Purpose: Previous studies have shown that HCV D+/R- kidney transplantation is feasible using 8-12 weeks of DAAs. Utilization of abbreviated regimens may obviate the need for insurance approval and delay in therapy. We have previously shown very low transmission rates with a prophylactic peri-operative 7-day DAA (Sofusbuvir/Velpatasvir; SOF/VEL) regimen for ‘kidney-only’ transplants. Ezetimibe, a cholesterol lowering drug, has been shown to restrict HCV entry in hepatocytes in a humanized mouse model. Two published studies suggest that ezetimibe may be synergistic in reduction of HCV transmission from donors to recipients. Here we report our extended experience on 115 D+/R- kidney transplants with or without the addition of ezetimibe to the prophylactic regimen to investigate this effect.

Methods: Data were collected via an Ethics Board approved prospective registry (REFORMHEPC). Inclusion criteria included: a) De-novo transplant; b) cPRA ≤50%; c) absence of synthetic liver dysfunction; and c) absence of active viral hepatitis. The primary outcome was donor HCV transmission at 90 days post-transplant. Patients were screened with HCV NAT at Day 7, 14, 28 and 90 post-transplant. All subjects received an initial dose of sofosbuvir/velpatasvir (SOF/VEL) +/- ezetimibe on day 0 ≤6 hours prior to transplant and then daily for a total of 7 days. Immunosuppression included induction with rabbit anti-thymocyte globulin followed by maintenance tacrolimus, mycophenolate and steroids. The protocol mandated initiation of full-course DAA therapy in case of 2 consecutive positive NAT tests.

Results: A total of 115 D+/R- transplants (mean age=56 yrs) were included from May 2019-August 2021. The distribution of patients across the two groups was Group 1 (7 days prophylaxis with SOF/VEL alone; N=32) and Group 2 (7d prophylaxis with SOF/VEL plus ezetimibe; N=83). Patients enrolled in the two groups were demographically similar.

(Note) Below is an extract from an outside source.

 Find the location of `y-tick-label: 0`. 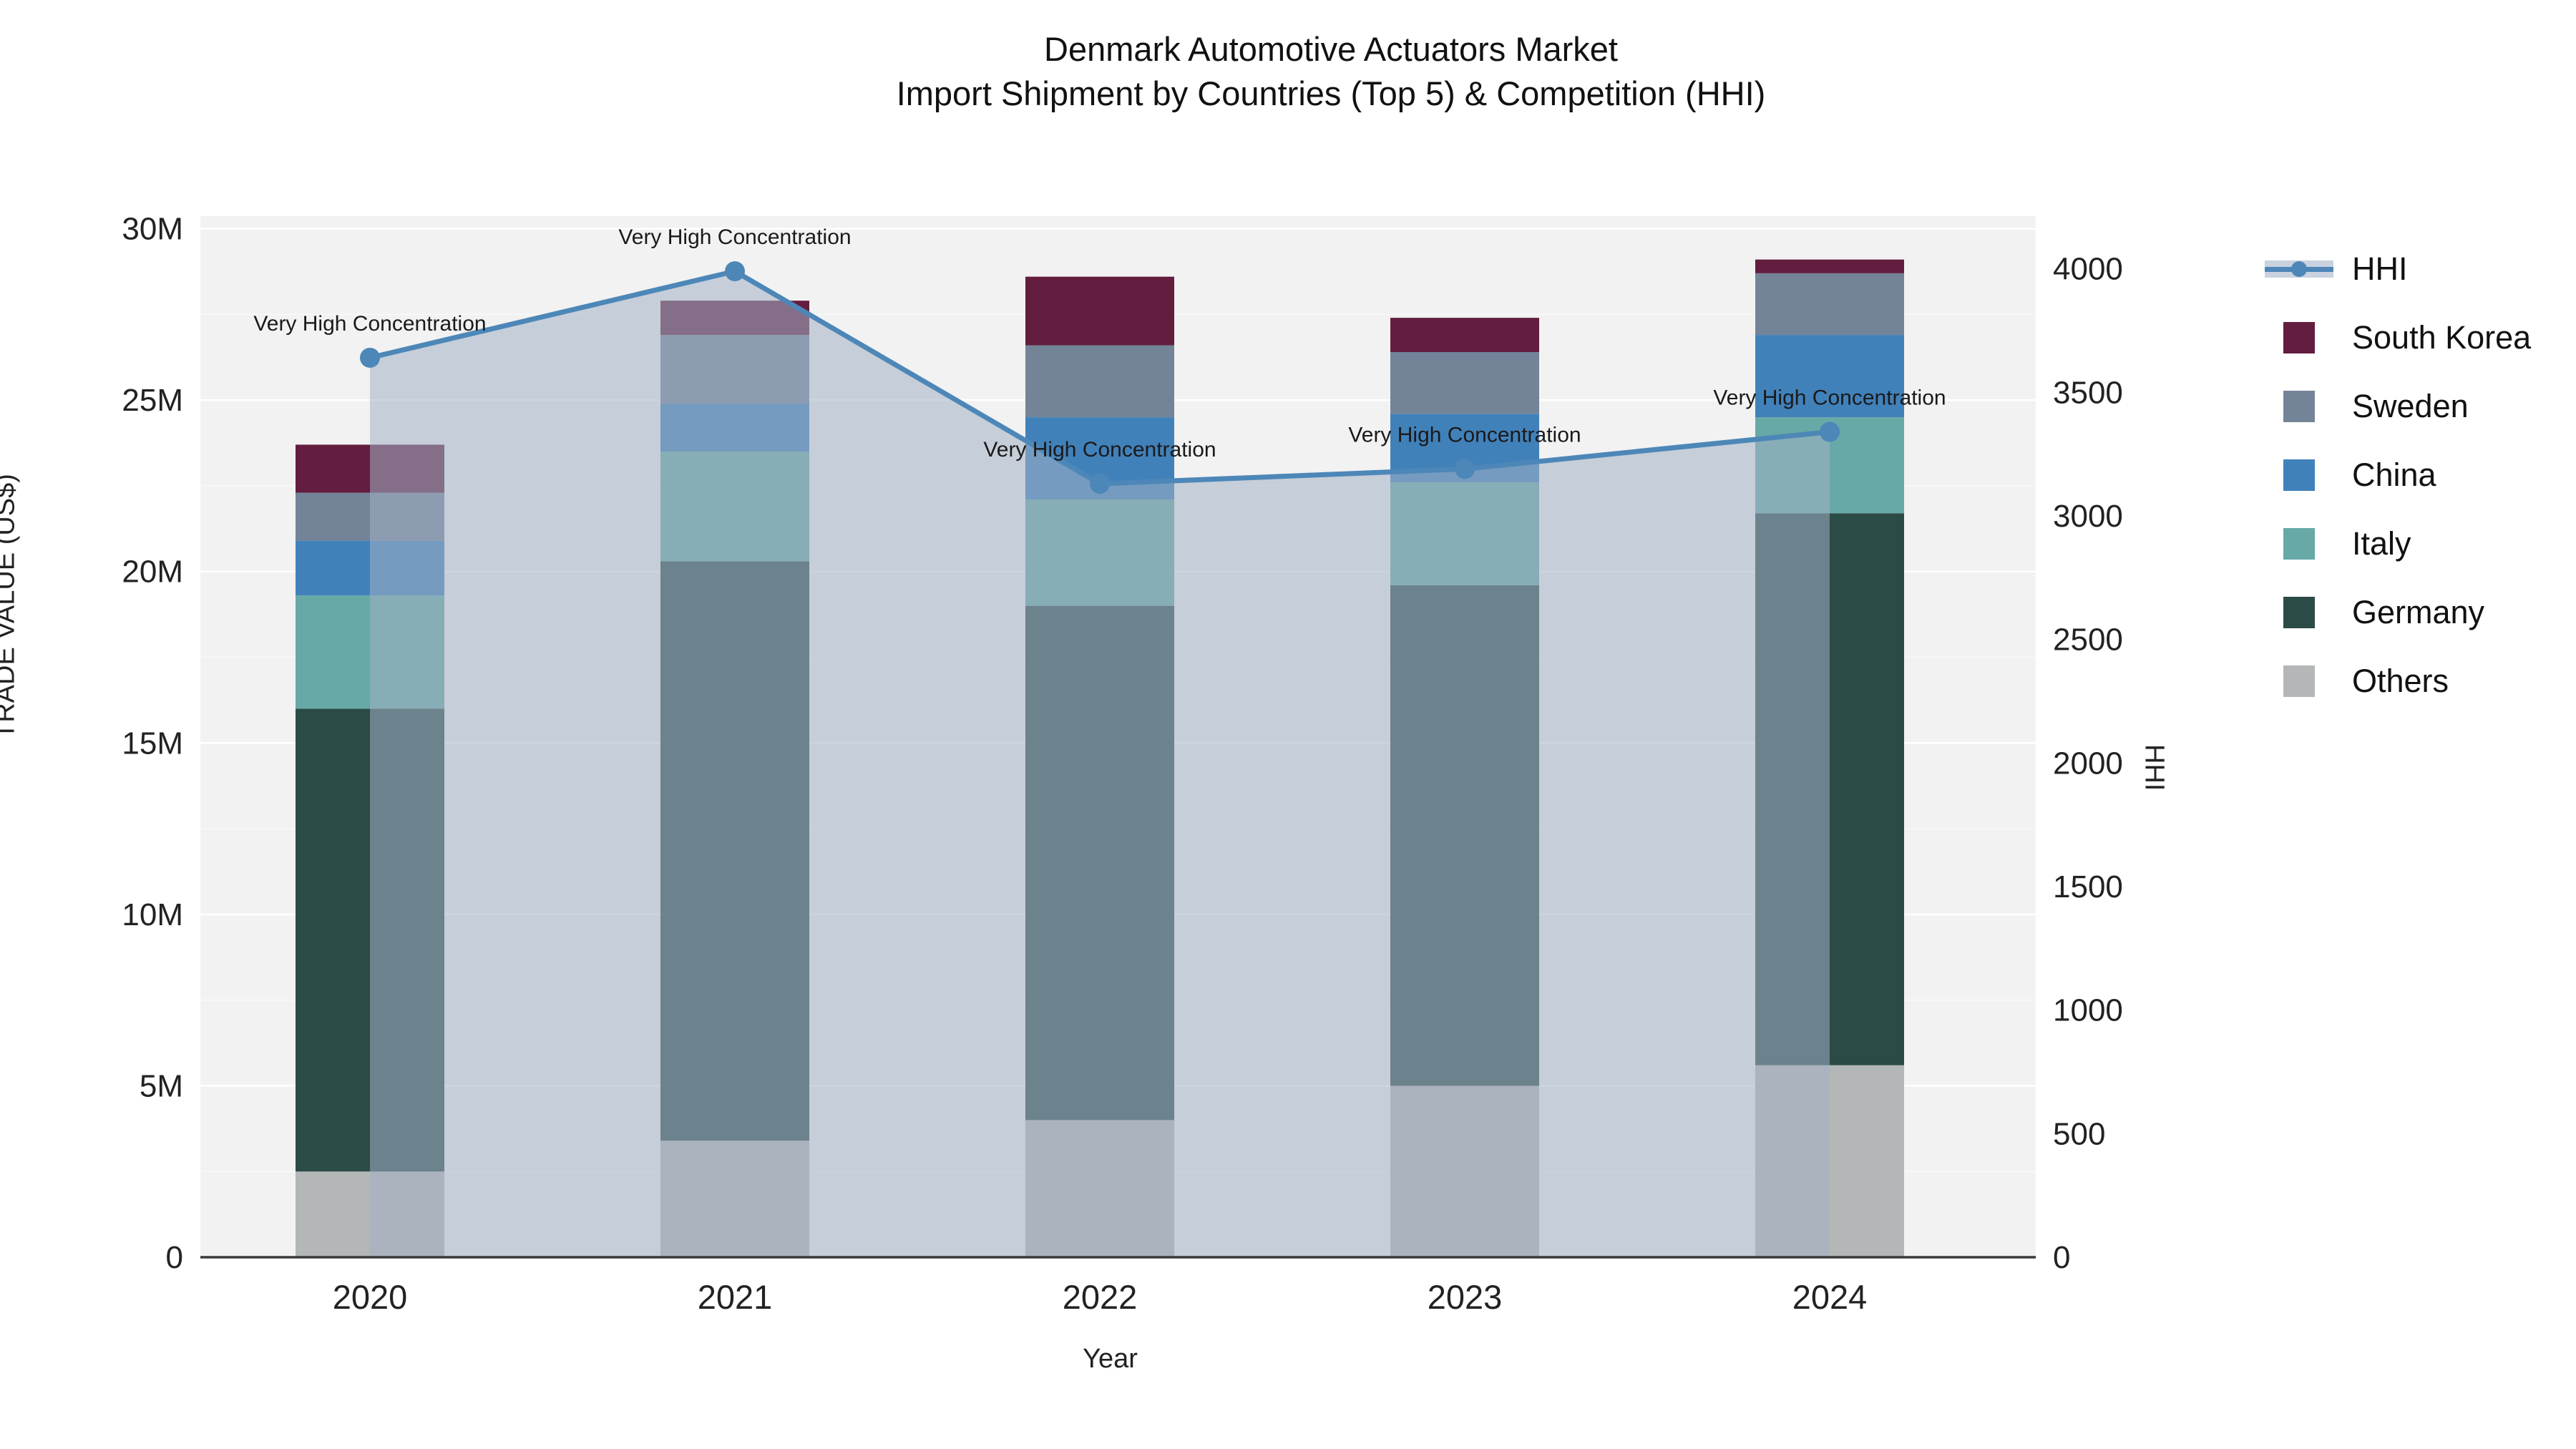

y-tick-label: 0 is located at coordinates (174, 1258).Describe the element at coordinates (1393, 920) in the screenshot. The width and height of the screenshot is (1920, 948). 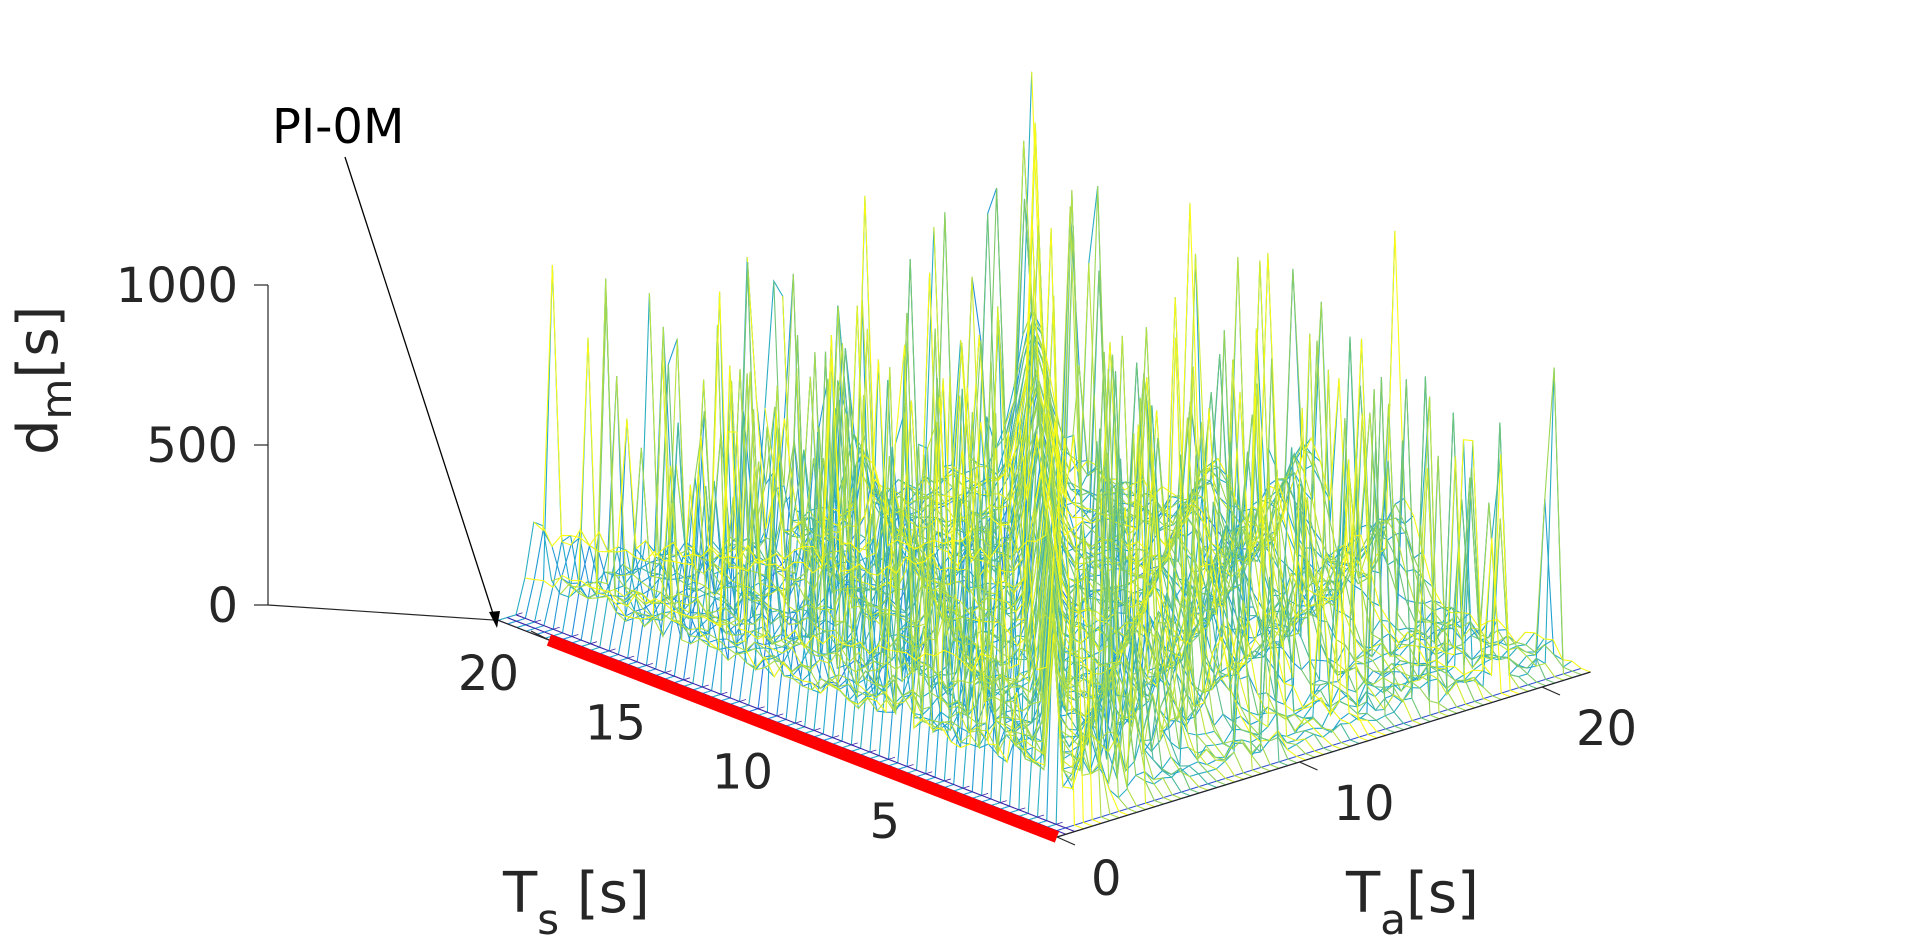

Five patients (5/115; 4.3%; 95%CI:2%-10%) developed HCV viremia [1/32 (3%) in group 1, and 4/83 (4.8%) in group 2]. The donor genotypes (GT) are as follows: 3/5 (60%) GT3; 1/5 (20%) GT1b; 1/5 (20%) GT2b. All 5 patients with HCV transmission achieved SVR with 12 weeks of Glecapravir/Pibrentasvir therapy.

Conclusions: In this ‘largest-in-world’ series, the data suggests that 7-days ultra-short duration pan-genotypic SOF/VEL prophylaxis is safe and largely effective in preventing donor-derived HCV transmission and has the potential of resulting in significant cost-savings by avoiding longer DAA therapy in a large majority of D+/R- KT. The addition of ezetimibe did not appear to provide any additional benefit in preventing HCV viral transmission.